Based on the verification results in the previous step, we finally set the network depth as 10, take all the data used in the validation as the training set, training epochs is also set as 300. Table 2 shows the comparison of the computation amount, accuracy, and FSPs recognition speed (using frame rate measurements) of different networks. It can be seen that our model achieves nearly twice the speed and half the calculation compared with other networks. Our model obtains a recognition accuracy of 98.25%, which is the highest among all the listed models.

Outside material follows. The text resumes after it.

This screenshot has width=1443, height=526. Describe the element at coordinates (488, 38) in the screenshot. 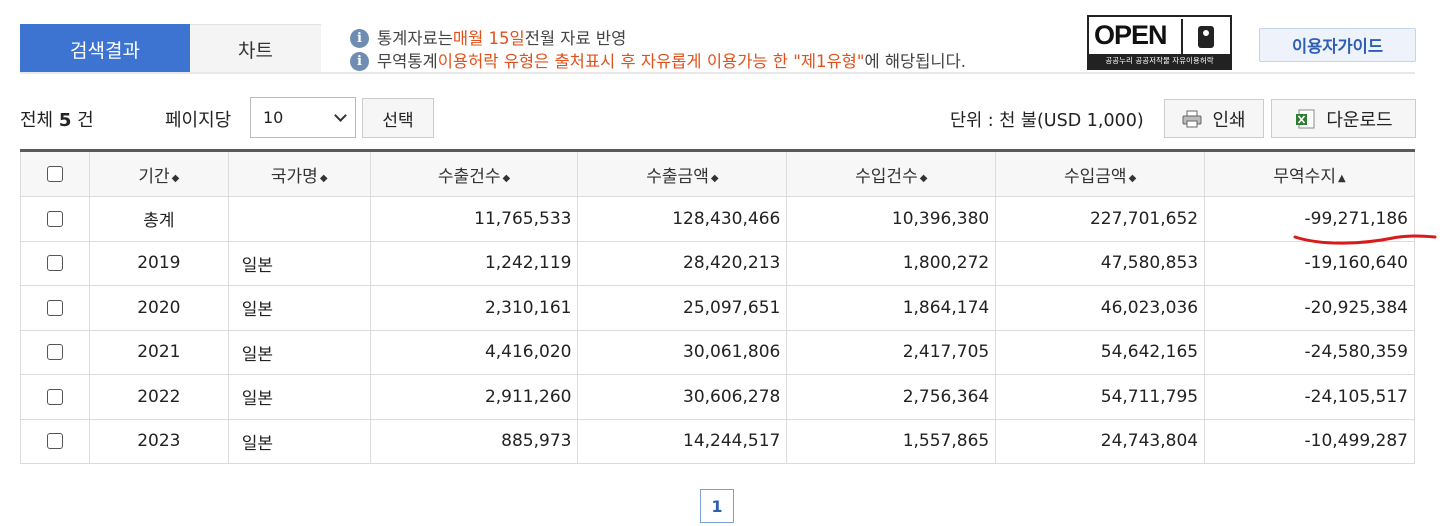

I see `notice-highlight: 매월 15일` at that location.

Table 2. Performance comparison of different networks

Considering that ‘Others’ class occupies a large proportion in the dataset compared with other classes, we measure the model performance using precision, recall and F1-score for each category. Table 3 shows the detailed test scores for all the standard planes. We can see that our method has achieved good performance in each category, and the average value of all three indicators is over 98%. In addition, the confusion matrix for this test is shown in Fig. 5. From the confusion matrix, we can observe the misclassification occurs between the standard surfaces and ‘others’ class because completely separating standard and non-standard planes is really a hard task.

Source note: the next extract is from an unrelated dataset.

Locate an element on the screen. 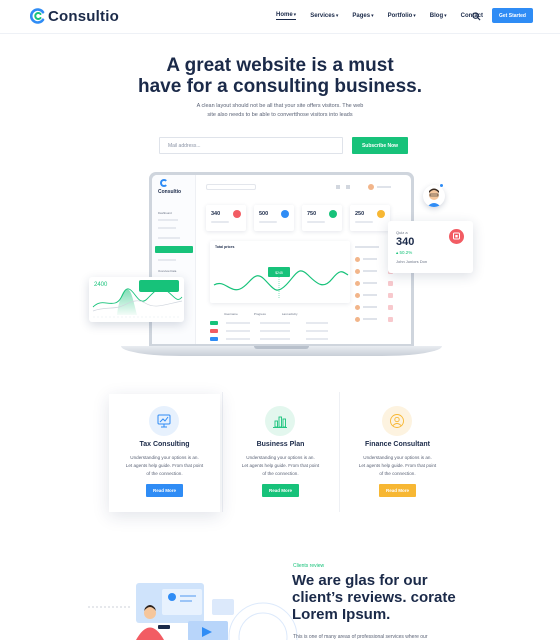 This screenshot has width=560, height=640. nav-item-label: Home is located at coordinates (284, 15).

Table 3. Recognition result (%)
Fig. 5.
figure 5

Confusion matrix for MSD model

For the deep learning model, feature representation has a great impact on the recognition results. In order to more directly demonstrate the effectiveness of our network for FSPs recognition task, we use the t-SNE method [12] to visualize the test data and network feature maps. Specifically, for the original image, we convert the pixels of each image into a row vector and concatenate the values of all the sample vectors along the column dimension. We enter the pixel matrix and their labels into the t-SNE function. Similarly, the output feature vectors before linear layer of classifier are extracted, and t-SNE visualization is performed using the obtained representation form. The visualized results are illustrated in Fig. 6, where different colors in the diagram are used to represent data from different labels. One point in the figure represents one image sample, where a significantly larger number of purple marks represent ‘others’ classes. The left side of the figure is the distribution of the raw data in our testset, and the right side is the data distribution of the network classifier input feature maps (take l = 10 as an example). The mixed distribution of test data in the original domain shows that the class differences between FSPs and non-FSPs are very small, which makes our task challenging. We can clearly see that the deep representation after network processing makes the samples have obvious separability, which proves that the proposed model is very effective for FSPs recognition tasks.

Fig. 6.
figure 6

t-SNE visualization results to illustrate the separability of deep representations in our model. (a) The raw test data distribution; (b) the distribution of data using our network.

4 Conclusion

In this paper, we propose an automatic and efficient FSPs recognition method based on MSDNet with powerful feature representation and efficient cascade design. We verify the effectiveness of our model on the ultrasound standard plane dataset for FSPs recognition task. We obtain the optimal number of network layers for our task through five-fold cross validation. Compared with other networks, the experimental results show that the proposed model achieves quite impressive performance (double speed and half calculations). Finally, through the analysis of multiple indicators, it is proved that our method achieves amazing performance in the recognition of each category. Furthermore, our approach is a general framework and can be extended to the other ultrasound standard planes recognition task. In future work, we will increase the variety of standard planes in the dataset and demonstrate the generalization ability of our model. Also, we will apply this algorithm to real-time detection in clinical practice.